After installing ProteinBERT you can update finetunning.py as in this git for saving predictions.
cd path/to/BindZFpredictor/directory
- Create saving folders
data_name="${i}_zf_${i}_b"
(where i = 10k k= [0,10] see Data/BindZFpredictor folder)
f="path/to/BindZFpredictor/directory/${data_name}"
mkdir -p $f
mkdir -p ${f}/predictions
- Run model
python3.6 main_bindzfpredictor.py -b_n ${data_name} -b_d path/to/bemchmark_directory -m_d path/to/ProteinBERT_pretrained_model -r 1 -p_add ${f} >> out
'-b_n', '--benchmark_name', help='zfs data and labels name ', type=str, required=True
'-b_d', '--benchmark_dir', help='zfs data and labels directory ', type=str, required=True
'-m_d', '--model_dir', help='ProteinBERT pretrained model directory', type=str, required=True
'-r', '--run_gpu', help='equal 1 if should run on gpu', type=int, required=True
'-p_add', '--pred_add', help='predictions saving folders add ', type=str, required=True
python3.6 create_zf_pred_df_and_cal_auc.py -p_add path/to/predicted ZF -m_p path/to/Data
'-p_add', '--pred_add', help='predictions saving folders add ', type=str, required=True
'-m_p', '--main_path', help='main path add ', type=str, required=True
- python >= 3.6
- tensorflow >= 2.4.0
Run under PWMpredictor/code dir:
python3.6 main_PWMpredictor.py -in <input_file> -out <output_file> -m <model_file>
Example:
python3.6 main_PWMpredictor.py -in ../../Data/PWMpredictor/c_rc_df.csv -out predictions.txt -m ../models/transfer_model.h5
- Create saving folders:
f="path/to/PWMpredictor_directory"
mkdir -p $f
mkdir -p ${f}/history
mkdir -p ${f}/models
mkdir -p ${f}/predictions
- Run model:
python3.6 main_loo_PWMpredictor.py -d_add /path_to_data/ -add ${f} -zf_p_df c_rc_df.csv -lr $lr -e $i -res_num 12 -r 0 -t_v retrain -ac_x False >> ${f}_out
'-d_add', '--data_folder_address', help='main data and labels folder', type=str, required=True)

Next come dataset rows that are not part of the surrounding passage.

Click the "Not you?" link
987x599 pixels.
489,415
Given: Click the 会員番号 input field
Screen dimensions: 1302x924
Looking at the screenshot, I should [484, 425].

'-add', '--folder_address', help='main folder address for savings', type=str, required=True
'-zf_p_df', '--pred_zf_df', help='predicted binding zinc fingers df', type=str, required=True
'-lr', '--learning_rate', help='learning rate of adam optimizer', type=float, required=True
'-e', '--epochs', help='number of epochs', type=int, required=True
'-res_num', '--residual_num', help='number of residuals to use: 4, 7, 12', type=int, required=True
'-r', '--run_gpu', help='equal 1 if should run on gpu', type=int, required=True
'-t_v', '--transfer_version', help='last_layer or retrain', type=str, required=True
'-ac_x', '--amino_acid_x', help='use b1h data with amino acid x', type=str, required=True
For PWMpredictor evaluation, we computed the Pearson correlation of each quartet in the PWM matrix representing one position in the binding site. The fallowing script calcultes the Pearson correlation and saves the Pearson correlation scv file
python3.6 eval_PWMpredictor.py -p_add /predictions_folder/ --c_rc_add /path/to/c_rc_df.csv -s_add /path_for savings >> out
'-p_add', '--pred_folder_add', help='c_rc predictions folder add', type=str, required=True
'-c_rc_add', '--c_rc_add', help='c_rc data frame folder add', type=str, required=True
'-s_add', '--s_add', help='saving folder add', type=str, required=True
- Running the model
- python >= 3.6
- tensorflow >= 2.4.0
- Model evaluation
In addition to the above:
- MoSBAT for DeepZF evaluation.
-
Same as stage 1 in PWMpredictor
-
Run model:
python3.6 main_loo_PWMpredictor.py -d_add /path_to_data/ -add ${f} -zf_p_df zf_pred.csv -lr $lr -e $i -res_num 12 -r 0 -t_v retrain -ac_x False >> ${f}_out
Same as in PWMpredictor (-zf_p_df is different now)
For DeepZF evaluation we calculated the similarity of two motif pairs (on the predicted and experimentally based PWM), using MoSBAT. Run bash script: (update paths)
./eval_DeepZF.sh
The script above creates 2 folder:
- mosbat_input: includes mosbat input txt files: ground ruth and predicted PWMs.
- mosbat_output: includes:
- results.energy.correl.txt
- correlation data frame: Pearson correlation score for each protein.
- out_eval_mosbat.txt: a txt file with mean and std score.